Saat mengganti Hot Surface Igniter pada peralatan gas, kompatibilitasnya tidak universal. Penyala ini—yang memanaskan untuk menyalakan gas—bervariasi berdasarkan voltase (120V vs. 24V), ukuran, dan gaya pemasangan. Ketidaksesuaian dapat menyebabkan kegagalan atau risiko keselamatan.

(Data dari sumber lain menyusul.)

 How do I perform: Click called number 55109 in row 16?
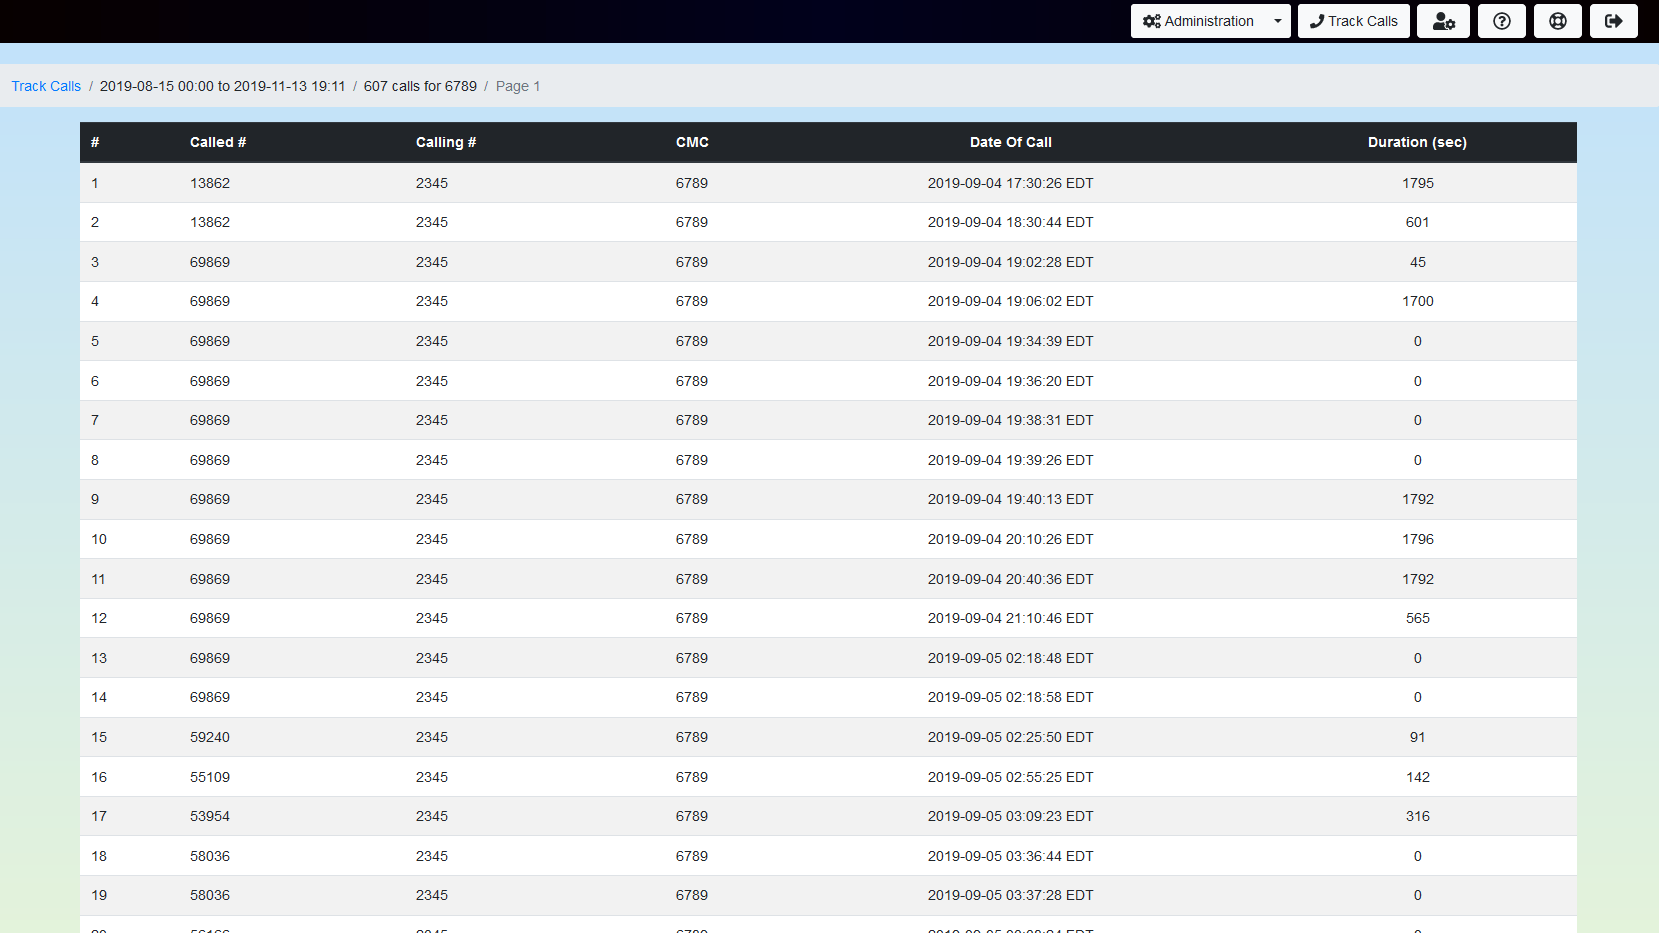coord(210,777)
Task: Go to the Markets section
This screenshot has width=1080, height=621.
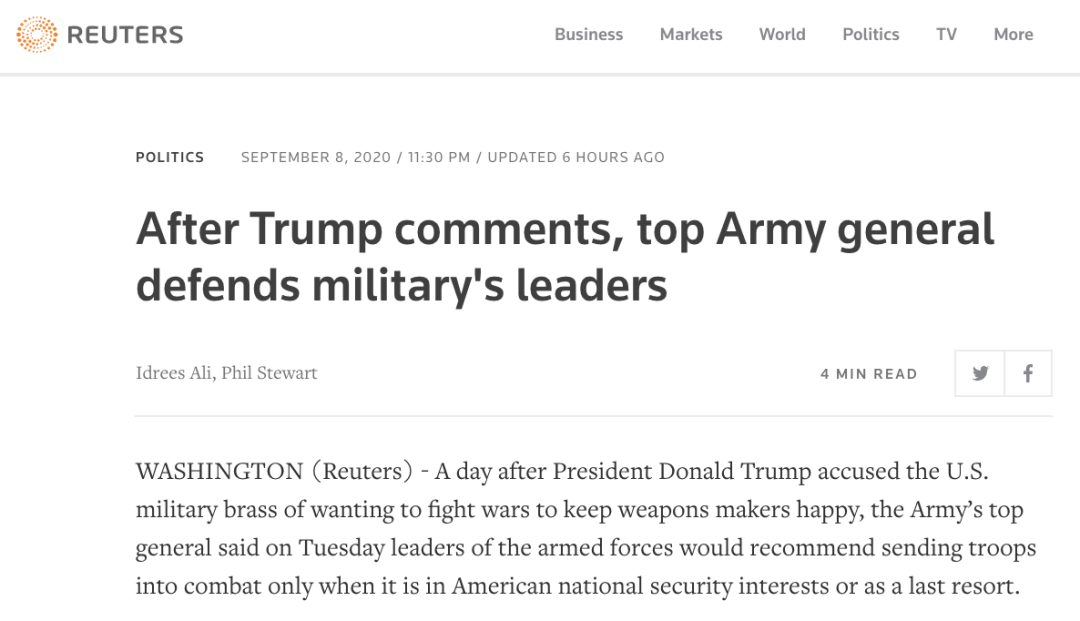Action: [691, 34]
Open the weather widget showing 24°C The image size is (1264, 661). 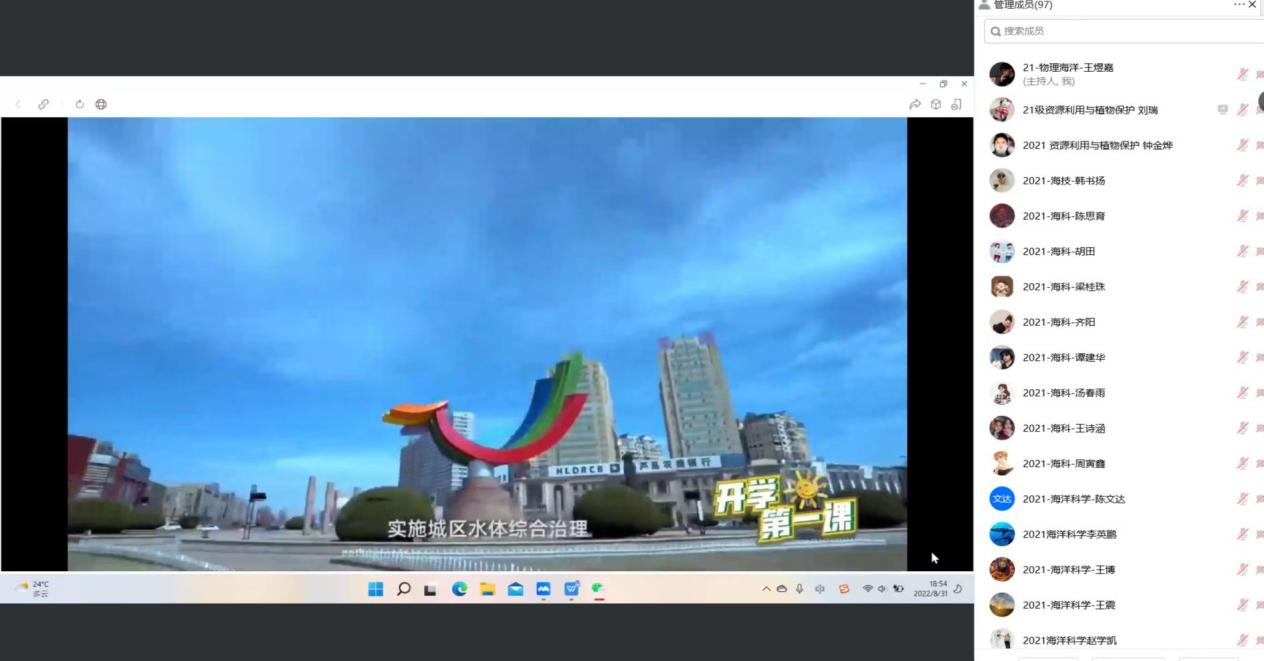(x=32, y=589)
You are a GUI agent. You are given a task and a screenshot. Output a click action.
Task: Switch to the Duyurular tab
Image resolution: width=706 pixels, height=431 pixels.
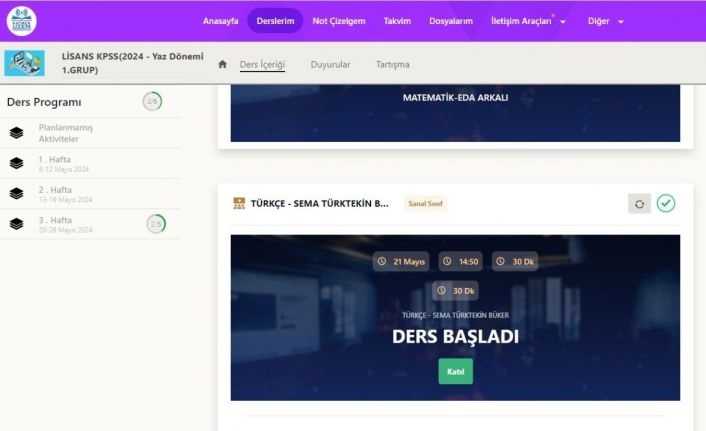click(x=330, y=64)
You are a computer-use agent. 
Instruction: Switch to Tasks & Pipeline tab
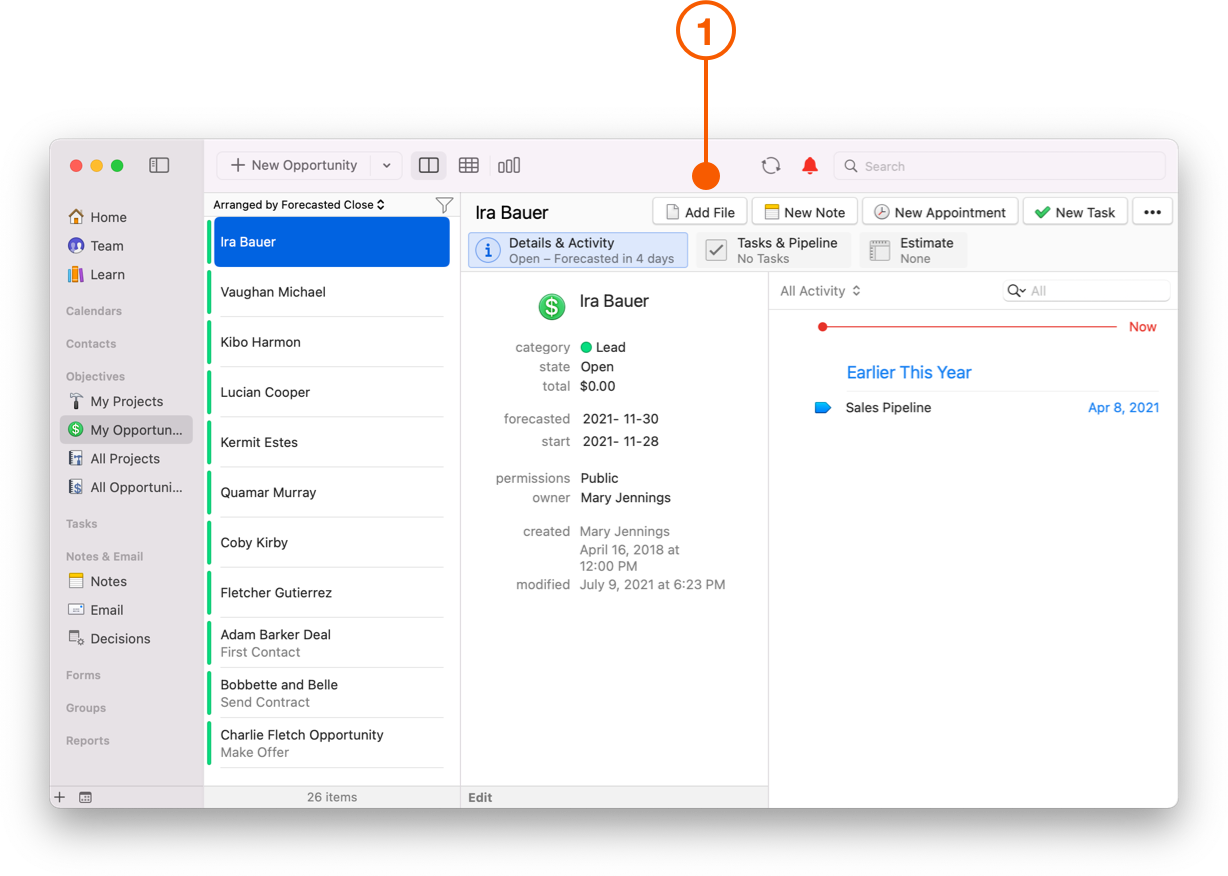click(x=774, y=250)
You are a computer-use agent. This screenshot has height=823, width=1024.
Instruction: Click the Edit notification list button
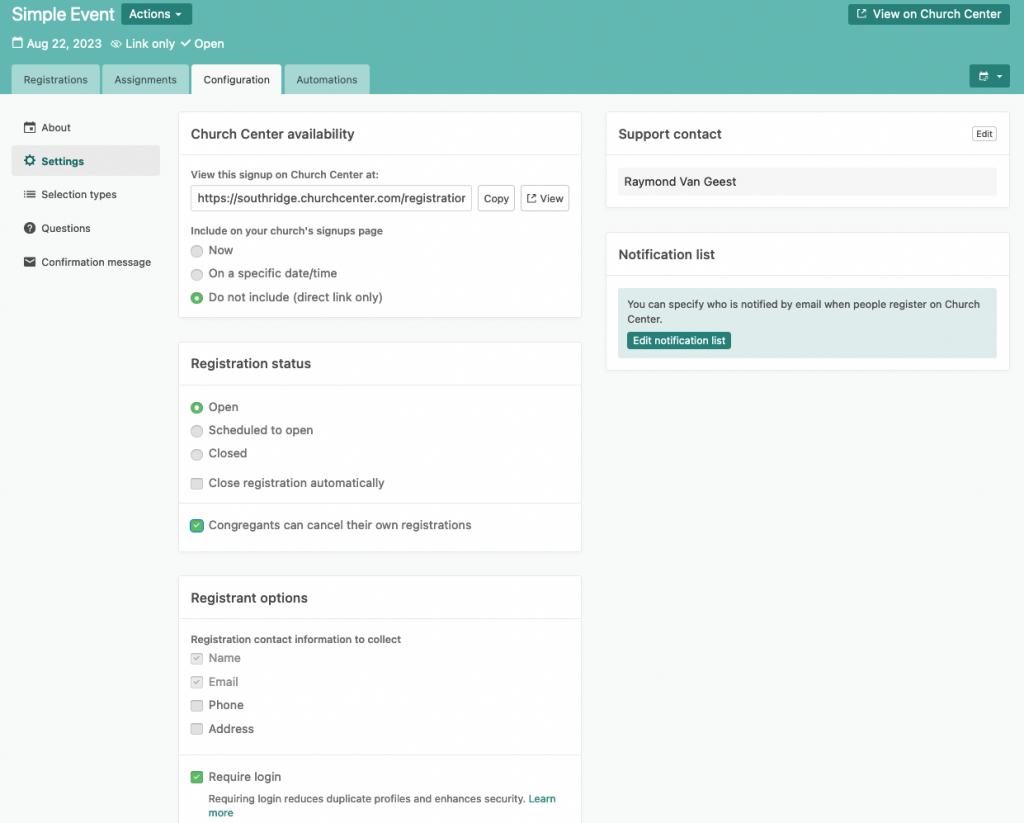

Termokopel, yang penting untuk mendeteksi nyala api, juga berbeda. Mereka memantau panas untuk memastikan penyalaan; jenis yang salah dapat menunda aliran gas atau gagal mematikan, sehingga berisiko terjadi kebocoran. Sakelar Penghubung, yang mengontrol aliran daya, harus sejajar dengan sistem kelistrikan peralatan.
Produsen merancang perlengkapan untuk model tertentu—seperti tungku, oven, atau pemanas air—karena dimensi ruang yang unik, konfigurasi pembakar, dan protokol keselamatan. Misalnya, penyala tungku mungkin memerlukan toleransi panas yang lebih tinggi dibandingkan oven.
Kiat Pro untuk Sukses : Selalu baca manual alat atau spesifikasi pabrikan. Ukur panjang penyala, lebar, dan jarak timah. Verifikasi sensitivitas termokopel (misalnya, 30mV vs. 500mV) dan peringkat sakelar. Gunakan suku cadang OEM jika memungkinkan; kit purnajual mungkin kurang presisi.
Dengan memprioritaskan kompatibilitas khusus model dan pemasangan profesional, Anda memastikan pengapian yang andal, efisiensi energi, dan kepatuhan terhadap standar keselamatan—menghindari perbaikan atau bahaya yang mahal.